Theme: Exhibitions and Interpretation
With the Alexander McQueen Savage Beauty exhibition about to open at the Victoria and Albert Museum and the Jean Paul Gaultier exhibition now on show in Melbourne it’s clear that fashion exhibitions have become big business for museums. As likely to appear in a museum of fine art as one of social history or decorative art they tap into the contemporary fascination with flair, celebrity and modern design. Yet displaying dress is not only confined to blockbuster fashion exhibitions in the world’s grandest museums. Dress artefacts are used to illuminate wider narratives of design, manufacture, culture and society whether in small local museums or large nationals, and increasingly on the internet.
New technologies, display standards and approaches, both theoretical and aesthetic, pose fresh challenges for curators, conservators and exhibition designers displaying dress in the contemporary museum. Nevertheless many long-standing considerations such as choice of mannequins, giving visitors a sense of dress as worn and how to present information in a variety of formats remain key to curating dress exhibitions. The successful display of dress involves a careful consideration of these creative issues alongside the more prosaic matters such as budget and environmental conditions.
Recognising the vast range of dress and fashion exhibitions now found in museums we invite members to share their experiences of exhibiting and interpreting dress. We particularly welcome papers that offer perspectives on working with specific collections and objects, providing case studies to initiate discussion with colleagues about the challenges and rewards of displaying and interpreting dress.
Possible topics include:
• Exhibition design and the aesthetics of display
• Choosing mannequins for display
• Conservation for display or investigational Integration of new technologies to aid understanding or visitor engagement
• Interpreting dress outside the exhibition setting
• How to incorporate scholarship while being accessible to a wide range of visitors
• The impact of research on interpretation
• Presentation of information related to dress objects
• How to integrate historic or social context into a dress exhibition
Presentations should be 15 minutes in length and delivered in English or French. We will not be providing translation so presentations should be easy for an international audience to follow.

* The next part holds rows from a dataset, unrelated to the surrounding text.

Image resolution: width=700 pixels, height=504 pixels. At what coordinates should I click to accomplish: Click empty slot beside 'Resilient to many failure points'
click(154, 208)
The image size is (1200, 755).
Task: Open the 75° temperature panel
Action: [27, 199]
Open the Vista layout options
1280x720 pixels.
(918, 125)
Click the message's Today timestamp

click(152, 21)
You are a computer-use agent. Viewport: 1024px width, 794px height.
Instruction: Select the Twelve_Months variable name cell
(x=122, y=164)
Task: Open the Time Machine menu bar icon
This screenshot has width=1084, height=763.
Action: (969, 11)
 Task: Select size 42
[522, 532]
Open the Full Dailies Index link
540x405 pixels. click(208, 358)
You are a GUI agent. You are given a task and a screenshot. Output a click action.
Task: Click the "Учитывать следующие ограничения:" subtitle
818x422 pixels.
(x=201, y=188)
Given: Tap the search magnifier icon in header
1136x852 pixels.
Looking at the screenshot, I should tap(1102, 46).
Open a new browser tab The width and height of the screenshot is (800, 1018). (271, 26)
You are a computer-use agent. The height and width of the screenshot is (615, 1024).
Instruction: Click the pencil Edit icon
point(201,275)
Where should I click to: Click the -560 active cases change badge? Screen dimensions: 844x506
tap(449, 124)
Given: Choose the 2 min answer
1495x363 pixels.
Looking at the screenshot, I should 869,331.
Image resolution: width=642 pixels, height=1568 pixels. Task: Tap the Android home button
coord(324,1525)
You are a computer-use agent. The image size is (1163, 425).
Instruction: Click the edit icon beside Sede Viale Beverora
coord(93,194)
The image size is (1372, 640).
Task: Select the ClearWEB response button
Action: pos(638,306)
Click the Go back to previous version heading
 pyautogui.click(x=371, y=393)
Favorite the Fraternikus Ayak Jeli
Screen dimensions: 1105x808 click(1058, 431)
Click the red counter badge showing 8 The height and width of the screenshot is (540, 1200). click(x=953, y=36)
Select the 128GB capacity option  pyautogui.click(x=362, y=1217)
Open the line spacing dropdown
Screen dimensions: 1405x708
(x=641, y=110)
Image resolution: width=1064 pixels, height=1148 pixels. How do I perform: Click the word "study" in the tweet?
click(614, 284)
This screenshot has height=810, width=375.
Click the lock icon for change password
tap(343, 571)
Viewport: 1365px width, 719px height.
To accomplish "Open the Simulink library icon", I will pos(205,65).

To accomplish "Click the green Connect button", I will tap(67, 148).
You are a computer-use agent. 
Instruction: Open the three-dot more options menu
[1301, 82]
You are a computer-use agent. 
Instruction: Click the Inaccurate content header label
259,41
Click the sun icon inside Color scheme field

Please submit abstracts of c. 300 words (in a Word .doc or docx format) to Alexandra Kim by 31 March 2015 email@example.com. Abstracts should include the following:
• Paper title
• Name and affiliation of author (with ICOM membership number for ICOM members)
• Email address
• Language of paper
• Any special technological requirements (For example a Mac or PC for accompanying images, video)
Further details about the meeting, which will be held 8 – 13 September 2015, can be found on the meeting website http://icomcostumetoronto2015.wordpress.com
Details about registration and payment will be available from 1 April 2015. If you have any questions please email Alexandra Kim at firstname.lastname@example.org.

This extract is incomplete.